◆ What is expected
The response must contain every line from the records below that has "Expand".

(Stored data entries)
>>>>>

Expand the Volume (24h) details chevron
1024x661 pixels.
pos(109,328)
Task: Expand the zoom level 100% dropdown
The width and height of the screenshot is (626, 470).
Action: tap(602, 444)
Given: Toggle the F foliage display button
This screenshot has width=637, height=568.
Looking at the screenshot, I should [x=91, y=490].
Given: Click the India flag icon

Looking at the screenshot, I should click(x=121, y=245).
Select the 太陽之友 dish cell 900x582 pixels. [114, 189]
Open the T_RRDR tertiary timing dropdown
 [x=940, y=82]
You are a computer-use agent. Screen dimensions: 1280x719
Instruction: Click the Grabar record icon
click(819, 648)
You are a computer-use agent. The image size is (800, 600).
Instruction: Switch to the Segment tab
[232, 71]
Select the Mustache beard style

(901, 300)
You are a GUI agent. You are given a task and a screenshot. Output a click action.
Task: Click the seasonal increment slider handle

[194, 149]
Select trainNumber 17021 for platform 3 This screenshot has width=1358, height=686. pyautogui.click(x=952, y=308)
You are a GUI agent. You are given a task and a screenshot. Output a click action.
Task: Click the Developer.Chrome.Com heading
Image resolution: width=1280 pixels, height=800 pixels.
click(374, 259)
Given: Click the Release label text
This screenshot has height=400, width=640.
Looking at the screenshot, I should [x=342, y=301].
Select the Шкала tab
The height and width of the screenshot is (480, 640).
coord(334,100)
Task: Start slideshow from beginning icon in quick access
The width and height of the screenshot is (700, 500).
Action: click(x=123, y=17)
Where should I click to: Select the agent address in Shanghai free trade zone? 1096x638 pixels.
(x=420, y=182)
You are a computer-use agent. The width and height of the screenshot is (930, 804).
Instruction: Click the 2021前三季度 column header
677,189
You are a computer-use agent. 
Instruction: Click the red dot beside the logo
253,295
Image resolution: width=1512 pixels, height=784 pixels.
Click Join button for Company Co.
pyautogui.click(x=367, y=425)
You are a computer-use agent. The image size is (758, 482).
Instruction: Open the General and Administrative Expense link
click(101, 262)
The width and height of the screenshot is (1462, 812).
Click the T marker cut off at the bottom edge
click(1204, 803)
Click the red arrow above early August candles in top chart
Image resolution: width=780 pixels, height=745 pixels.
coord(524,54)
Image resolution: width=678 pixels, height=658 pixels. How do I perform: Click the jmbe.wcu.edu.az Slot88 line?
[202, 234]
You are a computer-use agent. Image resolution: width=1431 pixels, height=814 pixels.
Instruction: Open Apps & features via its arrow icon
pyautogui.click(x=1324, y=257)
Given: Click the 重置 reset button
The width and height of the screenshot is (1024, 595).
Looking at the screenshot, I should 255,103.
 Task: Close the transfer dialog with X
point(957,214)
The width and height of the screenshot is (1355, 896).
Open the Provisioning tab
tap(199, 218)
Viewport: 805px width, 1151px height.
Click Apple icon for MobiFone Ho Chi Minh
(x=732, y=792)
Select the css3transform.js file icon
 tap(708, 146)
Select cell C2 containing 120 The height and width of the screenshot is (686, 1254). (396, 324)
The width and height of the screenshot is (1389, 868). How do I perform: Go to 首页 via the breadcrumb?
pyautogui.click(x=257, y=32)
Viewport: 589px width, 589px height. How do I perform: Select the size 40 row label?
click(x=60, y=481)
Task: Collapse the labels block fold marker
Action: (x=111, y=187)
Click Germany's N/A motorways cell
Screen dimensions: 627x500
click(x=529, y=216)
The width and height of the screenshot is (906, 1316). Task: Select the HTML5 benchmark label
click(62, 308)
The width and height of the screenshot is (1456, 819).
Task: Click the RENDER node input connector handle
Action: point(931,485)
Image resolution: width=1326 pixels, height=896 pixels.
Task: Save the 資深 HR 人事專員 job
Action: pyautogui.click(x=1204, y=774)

<<<<<

◆ Written answer
Expand the Volume (24h) details chevron
Task: Expand the zoom level 100% dropdown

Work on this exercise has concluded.